##### Data shown
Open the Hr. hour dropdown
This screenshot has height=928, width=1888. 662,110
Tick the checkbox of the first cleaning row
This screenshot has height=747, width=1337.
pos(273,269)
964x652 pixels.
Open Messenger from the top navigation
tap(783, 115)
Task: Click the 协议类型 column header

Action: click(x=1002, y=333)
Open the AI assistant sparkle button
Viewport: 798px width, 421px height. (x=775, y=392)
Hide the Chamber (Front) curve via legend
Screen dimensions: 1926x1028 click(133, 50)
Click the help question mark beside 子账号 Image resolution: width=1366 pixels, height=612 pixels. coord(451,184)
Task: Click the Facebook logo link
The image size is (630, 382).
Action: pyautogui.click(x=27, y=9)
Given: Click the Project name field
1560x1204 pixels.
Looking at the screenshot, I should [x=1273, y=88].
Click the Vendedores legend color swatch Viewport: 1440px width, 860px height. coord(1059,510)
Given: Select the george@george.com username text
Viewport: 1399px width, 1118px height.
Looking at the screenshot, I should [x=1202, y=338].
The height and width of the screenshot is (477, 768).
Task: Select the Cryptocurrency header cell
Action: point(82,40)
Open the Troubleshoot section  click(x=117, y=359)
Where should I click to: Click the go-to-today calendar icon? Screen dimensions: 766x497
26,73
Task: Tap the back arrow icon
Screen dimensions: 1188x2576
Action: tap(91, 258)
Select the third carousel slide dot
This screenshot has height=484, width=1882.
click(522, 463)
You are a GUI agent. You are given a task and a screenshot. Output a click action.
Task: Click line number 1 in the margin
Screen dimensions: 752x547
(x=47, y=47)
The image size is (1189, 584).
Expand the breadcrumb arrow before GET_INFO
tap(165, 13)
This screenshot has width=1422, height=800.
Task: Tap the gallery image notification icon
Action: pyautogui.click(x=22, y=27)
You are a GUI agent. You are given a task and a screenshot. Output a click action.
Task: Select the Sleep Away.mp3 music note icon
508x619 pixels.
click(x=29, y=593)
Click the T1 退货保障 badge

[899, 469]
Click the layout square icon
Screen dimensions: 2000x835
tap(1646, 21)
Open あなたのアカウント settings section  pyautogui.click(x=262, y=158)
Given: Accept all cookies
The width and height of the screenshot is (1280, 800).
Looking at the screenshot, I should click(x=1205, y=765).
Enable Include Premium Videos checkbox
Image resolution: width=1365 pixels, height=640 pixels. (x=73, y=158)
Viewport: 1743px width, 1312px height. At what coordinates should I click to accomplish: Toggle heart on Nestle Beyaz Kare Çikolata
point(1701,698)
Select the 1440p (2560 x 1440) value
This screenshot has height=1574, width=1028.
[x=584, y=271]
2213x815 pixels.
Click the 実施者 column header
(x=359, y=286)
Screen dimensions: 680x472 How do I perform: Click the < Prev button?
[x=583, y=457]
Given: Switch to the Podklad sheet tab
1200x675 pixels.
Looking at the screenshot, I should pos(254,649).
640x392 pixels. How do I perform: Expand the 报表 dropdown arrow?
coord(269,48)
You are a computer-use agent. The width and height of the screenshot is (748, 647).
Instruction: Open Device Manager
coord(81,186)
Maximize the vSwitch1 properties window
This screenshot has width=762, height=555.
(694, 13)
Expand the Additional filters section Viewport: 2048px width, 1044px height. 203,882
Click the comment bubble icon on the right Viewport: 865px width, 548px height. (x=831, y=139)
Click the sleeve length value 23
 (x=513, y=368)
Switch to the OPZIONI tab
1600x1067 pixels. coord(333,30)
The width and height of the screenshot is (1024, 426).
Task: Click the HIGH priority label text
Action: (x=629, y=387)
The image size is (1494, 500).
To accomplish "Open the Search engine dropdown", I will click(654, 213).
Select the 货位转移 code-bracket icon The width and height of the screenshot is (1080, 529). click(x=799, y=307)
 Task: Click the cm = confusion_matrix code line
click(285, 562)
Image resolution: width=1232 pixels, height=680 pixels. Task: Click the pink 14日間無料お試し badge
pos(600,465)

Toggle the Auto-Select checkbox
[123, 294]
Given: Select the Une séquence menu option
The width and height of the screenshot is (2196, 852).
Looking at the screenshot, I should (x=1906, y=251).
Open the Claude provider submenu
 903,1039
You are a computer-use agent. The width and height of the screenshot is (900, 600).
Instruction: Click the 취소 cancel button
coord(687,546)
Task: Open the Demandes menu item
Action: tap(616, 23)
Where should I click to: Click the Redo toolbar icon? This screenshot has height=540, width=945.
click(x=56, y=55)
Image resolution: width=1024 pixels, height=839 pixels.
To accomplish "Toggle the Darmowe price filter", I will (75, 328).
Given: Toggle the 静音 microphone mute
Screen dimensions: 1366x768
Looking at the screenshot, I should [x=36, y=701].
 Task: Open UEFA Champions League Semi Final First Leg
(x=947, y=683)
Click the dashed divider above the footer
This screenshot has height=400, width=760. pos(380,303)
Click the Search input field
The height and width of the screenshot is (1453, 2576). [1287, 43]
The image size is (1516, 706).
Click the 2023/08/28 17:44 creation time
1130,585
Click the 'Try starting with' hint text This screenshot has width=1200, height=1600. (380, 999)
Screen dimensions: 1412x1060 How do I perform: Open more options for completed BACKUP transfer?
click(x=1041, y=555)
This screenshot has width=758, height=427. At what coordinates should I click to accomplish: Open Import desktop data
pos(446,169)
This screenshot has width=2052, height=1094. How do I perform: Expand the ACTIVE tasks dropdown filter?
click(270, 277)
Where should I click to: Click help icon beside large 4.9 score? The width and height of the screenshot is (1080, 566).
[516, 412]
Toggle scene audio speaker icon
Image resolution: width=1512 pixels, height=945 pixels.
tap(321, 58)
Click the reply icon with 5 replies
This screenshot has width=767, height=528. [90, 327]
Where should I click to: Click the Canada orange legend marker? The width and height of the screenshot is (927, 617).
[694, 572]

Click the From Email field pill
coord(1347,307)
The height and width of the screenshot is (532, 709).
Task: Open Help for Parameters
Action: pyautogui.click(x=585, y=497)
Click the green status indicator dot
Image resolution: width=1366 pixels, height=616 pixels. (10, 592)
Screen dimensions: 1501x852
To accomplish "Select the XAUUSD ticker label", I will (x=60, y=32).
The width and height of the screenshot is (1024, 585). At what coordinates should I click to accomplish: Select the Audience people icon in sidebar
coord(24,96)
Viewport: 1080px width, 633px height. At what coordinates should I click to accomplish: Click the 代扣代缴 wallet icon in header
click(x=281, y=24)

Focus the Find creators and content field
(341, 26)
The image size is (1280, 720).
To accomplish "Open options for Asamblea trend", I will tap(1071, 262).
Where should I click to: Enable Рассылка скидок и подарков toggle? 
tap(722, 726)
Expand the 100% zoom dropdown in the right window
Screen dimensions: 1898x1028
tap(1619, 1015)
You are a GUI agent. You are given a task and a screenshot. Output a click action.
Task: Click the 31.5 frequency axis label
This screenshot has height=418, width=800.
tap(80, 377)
##########
## How to complete this task
An exact copy of every record is needed.

## Completed exercise
Open the Hr. hour dropdown
This screenshot has height=928, width=1888. 662,110
Tick the checkbox of the first cleaning row
This screenshot has height=747, width=1337.
pos(273,269)
964x652 pixels.
Open Messenger from the top navigation
tap(783, 115)
Task: Click the 协议类型 column header

Action: click(x=1002, y=333)
Open the AI assistant sparkle button
Viewport: 798px width, 421px height. (x=775, y=392)
Hide the Chamber (Front) curve via legend
Screen dimensions: 1926x1028 click(133, 50)
Click the help question mark beside 子账号 Image resolution: width=1366 pixels, height=612 pixels. coord(451,184)
Task: Click the Facebook logo link
The image size is (630, 382).
Action: pyautogui.click(x=27, y=9)
Given: Click the Project name field
1560x1204 pixels.
Looking at the screenshot, I should [x=1273, y=88].
Click the Vendedores legend color swatch Viewport: 1440px width, 860px height. coord(1059,510)
Given: Select the george@george.com username text
Viewport: 1399px width, 1118px height.
Looking at the screenshot, I should [x=1202, y=338].
The height and width of the screenshot is (477, 768).
Task: Select the Cryptocurrency header cell
Action: point(82,40)
Open the Troubleshoot section  click(x=117, y=359)
Where should I click to: Click the go-to-today calendar icon? Screen dimensions: 766x497
26,73
Task: Tap the back arrow icon
Screen dimensions: 1188x2576
Action: tap(91, 258)
Select the third carousel slide dot
This screenshot has height=484, width=1882.
click(522, 463)
You are a GUI agent. You are given a task and a screenshot. Output a click action.
Task: Click line number 1 in the margin
Screen dimensions: 752x547
(x=47, y=47)
The image size is (1189, 584).
Expand the breadcrumb arrow before GET_INFO
tap(165, 13)
This screenshot has width=1422, height=800.
Task: Tap the gallery image notification icon
Action: pyautogui.click(x=22, y=27)
You are a GUI agent. You are given a task and a screenshot. Output a click action.
Task: Select the Sleep Away.mp3 music note icon
508x619 pixels.
click(x=29, y=593)
Click the T1 退货保障 badge

[899, 469]
Click the layout square icon
Screen dimensions: 2000x835
tap(1646, 21)
Open あなたのアカウント settings section  pyautogui.click(x=262, y=158)
Given: Accept all cookies
The width and height of the screenshot is (1280, 800).
Looking at the screenshot, I should click(x=1205, y=765).
Enable Include Premium Videos checkbox
Image resolution: width=1365 pixels, height=640 pixels. (x=73, y=158)
Viewport: 1743px width, 1312px height. At what coordinates should I click to accomplish: Toggle heart on Nestle Beyaz Kare Çikolata
point(1701,698)
Select the 1440p (2560 x 1440) value
This screenshot has height=1574, width=1028.
[x=584, y=271]
2213x815 pixels.
Click the 実施者 column header
(x=359, y=286)
Screen dimensions: 680x472 How do I perform: Click the < Prev button?
[x=583, y=457]
Given: Switch to the Podklad sheet tab
1200x675 pixels.
Looking at the screenshot, I should pos(254,649).
640x392 pixels. How do I perform: Expand the 报表 dropdown arrow?
coord(269,48)
You are a computer-use agent. The width and height of the screenshot is (748, 647).
Instruction: Open Device Manager
coord(81,186)
Maximize the vSwitch1 properties window
This screenshot has width=762, height=555.
(694, 13)
Expand the Additional filters section Viewport: 2048px width, 1044px height. 203,882
Click the comment bubble icon on the right Viewport: 865px width, 548px height. (x=831, y=139)
Click the sleeve length value 23
 (x=513, y=368)
Switch to the OPZIONI tab
1600x1067 pixels. coord(333,30)
The width and height of the screenshot is (1024, 426).
Task: Click the HIGH priority label text
Action: (x=629, y=387)
The image size is (1494, 500).
To accomplish "Open the Search engine dropdown", I will click(654, 213).
Select the 货位转移 code-bracket icon The width and height of the screenshot is (1080, 529). click(x=799, y=307)
 Task: Click the cm = confusion_matrix code line
click(285, 562)
Image resolution: width=1232 pixels, height=680 pixels. Task: Click the pink 14日間無料お試し badge
pos(600,465)

Toggle the Auto-Select checkbox
[123, 294]
Given: Select the Une séquence menu option
The width and height of the screenshot is (2196, 852).
Looking at the screenshot, I should (x=1906, y=251).
Open the Claude provider submenu
 903,1039
You are a computer-use agent. The width and height of the screenshot is (900, 600).
Instruction: Click the 취소 cancel button
coord(687,546)
Task: Open the Demandes menu item
Action: tap(616, 23)
Where should I click to: Click the Redo toolbar icon? This screenshot has height=540, width=945.
click(x=56, y=55)
Image resolution: width=1024 pixels, height=839 pixels.
To accomplish "Toggle the Darmowe price filter", I will (75, 328).
Given: Toggle the 静音 microphone mute
Screen dimensions: 1366x768
Looking at the screenshot, I should [x=36, y=701].
 Task: Open UEFA Champions League Semi Final First Leg
(x=947, y=683)
Click the dashed divider above the footer
This screenshot has height=400, width=760. pos(380,303)
Click the Search input field
The height and width of the screenshot is (1453, 2576). [1287, 43]
The image size is (1516, 706).
Click the 2023/08/28 17:44 creation time
1130,585
Click the 'Try starting with' hint text This screenshot has width=1200, height=1600. (380, 999)
Screen dimensions: 1412x1060 How do I perform: Open more options for completed BACKUP transfer?
click(x=1041, y=555)
This screenshot has width=758, height=427. At what coordinates should I click to accomplish: Open Import desktop data
pos(446,169)
This screenshot has width=2052, height=1094. How do I perform: Expand the ACTIVE tasks dropdown filter?
click(270, 277)
Where should I click to: Click help icon beside large 4.9 score? The width and height of the screenshot is (1080, 566).
[516, 412]
Toggle scene audio speaker icon
Image resolution: width=1512 pixels, height=945 pixels.
tap(321, 58)
Click the reply icon with 5 replies
This screenshot has width=767, height=528. [90, 327]
Where should I click to: Click the Canada orange legend marker? The width and height of the screenshot is (927, 617).
[694, 572]

Click the From Email field pill
coord(1347,307)
The height and width of the screenshot is (532, 709).
Task: Open Help for Parameters
Action: pyautogui.click(x=585, y=497)
Click the green status indicator dot
Image resolution: width=1366 pixels, height=616 pixels. (10, 592)
Screen dimensions: 1501x852
To accomplish "Select the XAUUSD ticker label", I will (x=60, y=32).
The width and height of the screenshot is (1024, 585). At what coordinates should I click to accomplish: Select the Audience people icon in sidebar
coord(24,96)
Viewport: 1080px width, 633px height. At what coordinates should I click to accomplish: Click the 代扣代缴 wallet icon in header
click(x=281, y=24)

Focus the Find creators and content field
(341, 26)
The image size is (1280, 720).
To accomplish "Open options for Asamblea trend", I will tap(1071, 262).
Where should I click to: Enable Рассылка скидок и подарков toggle? 
tap(722, 726)
Expand the 100% zoom dropdown in the right window
Screen dimensions: 1898x1028
tap(1619, 1015)
You are a GUI agent. You are given a task and a screenshot. Output a click action.
Task: Click the 31.5 frequency axis label
This screenshot has height=418, width=800.
tap(80, 377)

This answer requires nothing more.